With an 8lb belt, I just take the thing off, then swirl it around my back and put it back on again- while with a heavy cold water belt, (even with weight integration,) I have to lay the thing out in front of me and then twist into it. There are many other "basic" open water skills that sometimes need to be modified for cold water certifications.
I HATE the constant ego of diving- my idea of all of this is that if a diver is comfortable, safe, and having fun- as well as knowing what their limits are on any given day, they are a good diver.
I get tired of the "I'm a better diver than you are" mentality- this despite being a cold water diver myself. Do I love cold, low vis diving? Yes. Would I find it even more special to be out in warm water looking at something pretty I've never seen before? Heck Yes. Am I somehow not a "good" diver if I opt out of dives that I have done plenty of times before in lue of watching other people have a good time? I don't think so- I suppose I'm just interested in some new places, I get bored if I fall into the same dive site a million times in a row, especially one that has really only one diveable pattern.
So- to sum my .02 up- I think that cold water diving emerged from warm water skills and equipment that were simply adapted into working in the different enviornmental conditions.

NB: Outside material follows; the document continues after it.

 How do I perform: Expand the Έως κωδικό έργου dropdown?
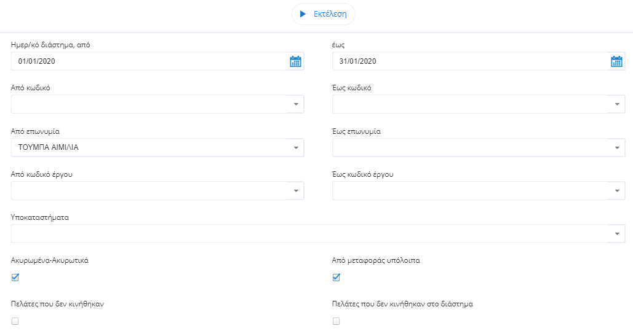click(x=617, y=191)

Keep in mind, there are many, many reasons that cold water divers make up less than 5% of the total number of divers... and some people don't consider it cool that you dive in low vis, current or very cold conditions- just like there are many cold water divers that wouldn't do a shark dive easily or manage to stay far enough off the bottom on a reef to not harm the coral itself.
Each to their own... I say everyone just do what makes you feel good.